Так мы разговаривали, едучи рядом, опустив поводья, и кони наши шли голова к голове по мягкой лесной дороге, и в вечерней лесной тишине все виделся нам, стоял перед глазами конь с трепетными ноздрями, литой грудью, с пышным хвостом, стелющимся по траве.
Уже у самой Козловки я, увидев табун деревенских лошадей, пасущийся за околицей, в ближних лесках, спросил, почему Бурый пасется так далеко и один, а не ходит в табуне. И домой никогда не приходит.
— Нельзя ему… — сказал Амантай и поперхнулся. И только я хотел спросить, почему это нельзя, как он добавил поспешно: — Он привык один, вот и ходит, коню ведь не прикажешь…

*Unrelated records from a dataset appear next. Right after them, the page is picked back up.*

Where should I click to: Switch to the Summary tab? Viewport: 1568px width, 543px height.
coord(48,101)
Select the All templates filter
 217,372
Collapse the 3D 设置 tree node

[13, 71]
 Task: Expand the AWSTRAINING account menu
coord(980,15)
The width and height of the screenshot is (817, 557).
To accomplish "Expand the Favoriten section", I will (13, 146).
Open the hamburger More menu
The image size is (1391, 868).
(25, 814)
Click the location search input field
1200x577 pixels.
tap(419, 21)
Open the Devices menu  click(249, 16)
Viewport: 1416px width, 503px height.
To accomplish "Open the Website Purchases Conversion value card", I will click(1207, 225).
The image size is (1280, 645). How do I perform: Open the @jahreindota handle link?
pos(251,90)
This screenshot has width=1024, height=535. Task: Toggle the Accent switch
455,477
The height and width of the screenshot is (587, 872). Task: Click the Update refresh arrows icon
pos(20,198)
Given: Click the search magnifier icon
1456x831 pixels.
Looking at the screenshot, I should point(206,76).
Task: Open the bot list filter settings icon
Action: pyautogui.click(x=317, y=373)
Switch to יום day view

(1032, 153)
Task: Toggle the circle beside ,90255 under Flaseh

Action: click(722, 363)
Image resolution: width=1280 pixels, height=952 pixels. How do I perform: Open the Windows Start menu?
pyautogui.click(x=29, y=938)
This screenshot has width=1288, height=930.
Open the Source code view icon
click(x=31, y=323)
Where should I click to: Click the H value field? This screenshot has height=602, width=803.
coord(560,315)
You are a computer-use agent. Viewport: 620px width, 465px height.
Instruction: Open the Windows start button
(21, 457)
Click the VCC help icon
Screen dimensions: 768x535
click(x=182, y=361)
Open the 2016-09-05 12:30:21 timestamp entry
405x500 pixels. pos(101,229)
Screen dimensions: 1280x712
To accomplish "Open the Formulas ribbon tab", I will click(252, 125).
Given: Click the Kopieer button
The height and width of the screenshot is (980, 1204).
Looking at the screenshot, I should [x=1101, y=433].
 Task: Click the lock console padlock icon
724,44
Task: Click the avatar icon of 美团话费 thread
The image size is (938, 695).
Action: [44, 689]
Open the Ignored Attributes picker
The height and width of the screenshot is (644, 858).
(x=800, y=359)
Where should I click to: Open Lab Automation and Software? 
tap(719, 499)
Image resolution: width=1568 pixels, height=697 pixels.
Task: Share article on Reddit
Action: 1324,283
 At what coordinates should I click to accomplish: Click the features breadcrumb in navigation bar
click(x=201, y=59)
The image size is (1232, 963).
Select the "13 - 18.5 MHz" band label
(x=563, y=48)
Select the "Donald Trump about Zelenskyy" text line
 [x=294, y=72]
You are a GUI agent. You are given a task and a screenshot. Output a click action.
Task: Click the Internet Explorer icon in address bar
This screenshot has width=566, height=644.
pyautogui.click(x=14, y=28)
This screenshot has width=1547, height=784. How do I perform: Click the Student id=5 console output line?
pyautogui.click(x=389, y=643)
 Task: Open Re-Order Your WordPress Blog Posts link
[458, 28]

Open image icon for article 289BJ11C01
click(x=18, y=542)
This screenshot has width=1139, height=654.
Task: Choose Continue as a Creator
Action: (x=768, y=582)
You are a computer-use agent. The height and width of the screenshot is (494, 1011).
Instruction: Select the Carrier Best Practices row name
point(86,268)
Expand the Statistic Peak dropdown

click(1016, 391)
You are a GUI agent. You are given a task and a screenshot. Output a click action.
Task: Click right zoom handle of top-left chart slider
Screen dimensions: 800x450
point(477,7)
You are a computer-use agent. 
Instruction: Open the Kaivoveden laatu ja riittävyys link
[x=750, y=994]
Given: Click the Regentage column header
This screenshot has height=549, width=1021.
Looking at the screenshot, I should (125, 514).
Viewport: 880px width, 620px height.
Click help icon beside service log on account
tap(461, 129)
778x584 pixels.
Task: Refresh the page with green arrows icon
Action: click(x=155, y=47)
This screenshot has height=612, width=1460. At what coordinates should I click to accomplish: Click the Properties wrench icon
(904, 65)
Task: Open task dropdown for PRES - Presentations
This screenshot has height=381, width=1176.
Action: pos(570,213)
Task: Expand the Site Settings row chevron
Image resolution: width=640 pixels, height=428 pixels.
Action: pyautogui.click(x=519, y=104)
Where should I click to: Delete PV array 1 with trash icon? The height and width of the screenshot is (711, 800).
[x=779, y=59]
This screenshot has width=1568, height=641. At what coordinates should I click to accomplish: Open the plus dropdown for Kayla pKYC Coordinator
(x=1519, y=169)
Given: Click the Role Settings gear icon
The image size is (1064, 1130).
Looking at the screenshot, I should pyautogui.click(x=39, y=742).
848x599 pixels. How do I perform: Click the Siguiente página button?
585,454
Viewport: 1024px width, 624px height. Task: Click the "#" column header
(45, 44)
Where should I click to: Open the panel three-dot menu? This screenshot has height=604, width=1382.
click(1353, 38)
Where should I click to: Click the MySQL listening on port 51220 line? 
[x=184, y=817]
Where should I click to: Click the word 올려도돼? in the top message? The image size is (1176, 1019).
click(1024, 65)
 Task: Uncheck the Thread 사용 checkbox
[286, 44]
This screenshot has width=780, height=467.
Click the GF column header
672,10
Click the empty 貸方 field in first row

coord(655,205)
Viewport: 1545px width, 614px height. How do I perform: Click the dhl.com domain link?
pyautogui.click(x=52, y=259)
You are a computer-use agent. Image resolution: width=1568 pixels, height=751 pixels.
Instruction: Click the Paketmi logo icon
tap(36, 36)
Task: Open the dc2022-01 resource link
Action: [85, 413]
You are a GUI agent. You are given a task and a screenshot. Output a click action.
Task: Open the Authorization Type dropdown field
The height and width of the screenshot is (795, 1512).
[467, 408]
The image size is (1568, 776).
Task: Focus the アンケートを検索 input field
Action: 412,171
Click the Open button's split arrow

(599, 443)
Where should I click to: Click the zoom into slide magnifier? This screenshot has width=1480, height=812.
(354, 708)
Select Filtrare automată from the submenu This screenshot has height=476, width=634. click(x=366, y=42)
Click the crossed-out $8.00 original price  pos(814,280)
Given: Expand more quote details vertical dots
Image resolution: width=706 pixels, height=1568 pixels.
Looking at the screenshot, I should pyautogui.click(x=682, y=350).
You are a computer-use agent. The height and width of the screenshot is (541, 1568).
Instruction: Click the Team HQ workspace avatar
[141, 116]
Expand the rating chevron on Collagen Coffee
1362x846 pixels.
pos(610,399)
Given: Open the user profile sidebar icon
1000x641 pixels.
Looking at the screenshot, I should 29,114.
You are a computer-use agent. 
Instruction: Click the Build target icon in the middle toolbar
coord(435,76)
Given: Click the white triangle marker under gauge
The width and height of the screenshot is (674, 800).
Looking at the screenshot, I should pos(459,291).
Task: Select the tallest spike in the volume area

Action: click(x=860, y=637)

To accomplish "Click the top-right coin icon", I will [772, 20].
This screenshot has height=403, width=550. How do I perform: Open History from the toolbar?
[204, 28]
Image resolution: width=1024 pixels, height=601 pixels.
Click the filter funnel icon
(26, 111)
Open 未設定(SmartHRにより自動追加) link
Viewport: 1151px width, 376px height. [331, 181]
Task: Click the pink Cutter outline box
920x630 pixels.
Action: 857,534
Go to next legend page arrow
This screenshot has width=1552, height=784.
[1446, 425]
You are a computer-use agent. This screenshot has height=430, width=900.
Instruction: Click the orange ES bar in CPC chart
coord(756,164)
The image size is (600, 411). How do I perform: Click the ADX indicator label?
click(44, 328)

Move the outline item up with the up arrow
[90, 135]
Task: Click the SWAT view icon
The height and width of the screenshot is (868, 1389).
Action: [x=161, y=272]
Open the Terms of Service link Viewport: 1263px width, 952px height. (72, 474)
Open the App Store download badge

Но это он мог раньше, еще неделю назад, сказать мне такое, и я бы поверил. А сейчас-то я знал, что так не может быть, и понял, что от меня что-то скрывают.
Но буквально на следующий день, вечером уже, я увидел Бурого в табуне на околице: кони напаслись по вечерней прохладе, а когда стали одолевать комары, подошли ближе к деревне, к большому навесу, оставшемуся от старой конюшни. Я только хотел сказать Амантаю, что Бурый появился в деревне, как увидел, что он, ни слова мне не говоря, вскочил на Гашку, не оседлывая его, и помчался к табуну. В руках его был недоуздок. Я видел, как он надел недоуздок на Бурого и быстрой рысью повел его в поводу прочь от деревни, туда, за гребень, на круглую поляну. И я окончательно убедился, что от меня что-то скрывают… Обидно было… Получалось, что я мальчишка и мне нельзя доверять. Амантаю можно, он взрослый, хотя и младше меня, а мне — нет.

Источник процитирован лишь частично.